- Theatrical release poster
- Cézanne et moi
- Directed by: Danièle Thompson
- Written by: Danièle Thompson
- Produced by: Albert Koski
- Starring: Guillaume Canet Guillaume Gallienne Alice Pol Déborah François Isabelle Candelier Freya Mavor Pierre Yvon Romain Cottard Romain Lancry Félicien Juttner Alexandre Kouchner Gérard Meylan Sabine Azéma
- Cinematography: Jean-Marie Dreujou
- Edited by: Sylvie Landra
- Music by: Éric Neveux
- Production companies: G Films Pathé Orange Studio France 2 Cinéma uMedia Alter Films
- Distributed by: Pathé Distribution
- Release date: 21 September 2016;
- Running time: 116 minutes
- Country: France
- Language: French
- Budget: $11.3 million
- Box office: $4.3 million

= Cézanne and I =

2016 film

Cézanne and I (original title: Cézanne et moi) is a 2016 French biographical drama film based on the friendship between 19th century novelist Émile Zola and painter Paul Cézanne.

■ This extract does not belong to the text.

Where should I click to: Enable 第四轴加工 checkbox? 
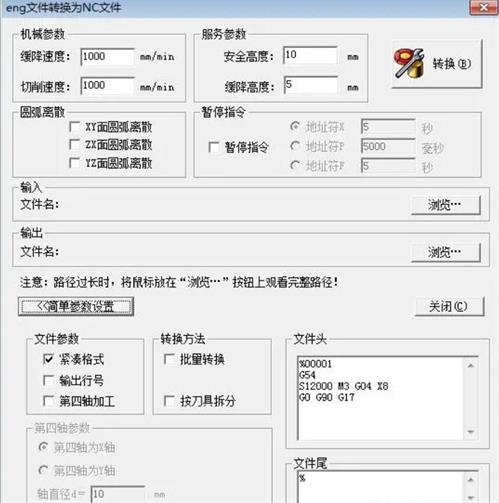coord(48,401)
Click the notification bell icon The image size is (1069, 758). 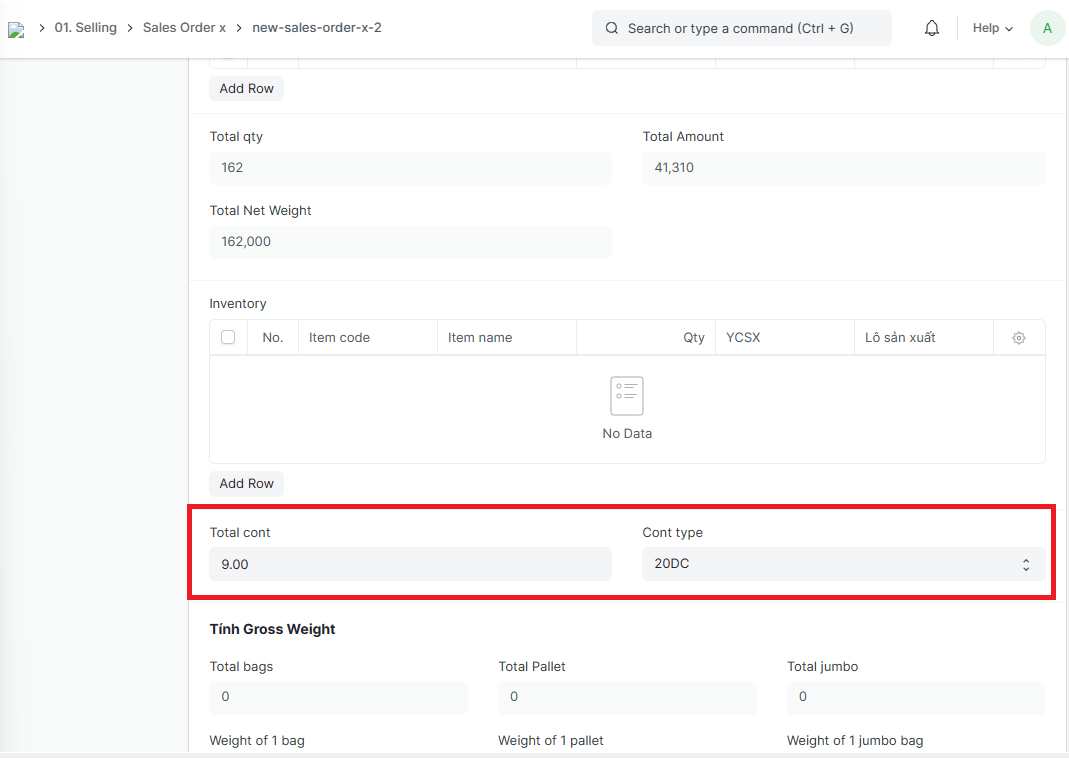point(931,28)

The film was written and directed by Danièle Thompson; it stars Guillaume Canet, Guillaume Gallienne, Alice Pol, Déborah François and Sabine Azéma. It was named as one of four films on the shortlist for the French submission for the Academy Award for Best Foreign Language Film at the 89th Academy Awards.

==Cast==
- Guillaume Canet as Émile Zola
  - Lucien Belves as young Émile Zola
- Guillaume Gallienne as Paul Cézanne
  - Hugo Fernandez as young Paul Cézanne
- Alice Pol as Alexandrine Zola
- Déborah François as Hortense Cézanne
- Sabine Azéma as Elisabeth Cézanne
- Gérard Meylan as Louis-Auguste Cézanne
- Isabelle Candelier as Emilie Zola
- Freya Mavor as Jeanne
- Laurent Stocker as Ambroise Vollard
- Pierre Yvon as Baptistin Baille
  - Jérémy Nebot as young Baptistin Baille
- Félicien Juttner as Guy de Maupassant
- Flore Babled as Angèle Baille
- Romain Cottard as Camille Pissarro
- Alexandre Kouchner as Auguste Renoir
- Romain Lancry as Anchille Emperaire
- Nicolas Gob as Édouard Manet
- Christian Hecq as Père Tanguy
- Sophie de Fürst as Berthe
- Patrice Tepasso as Frédéric Bazille

==Reception==
 Metacritic, which uses a weighted average, assigned the film a score of 54 out of 100, based on 12 critics, indicating "mixed or average" reviews.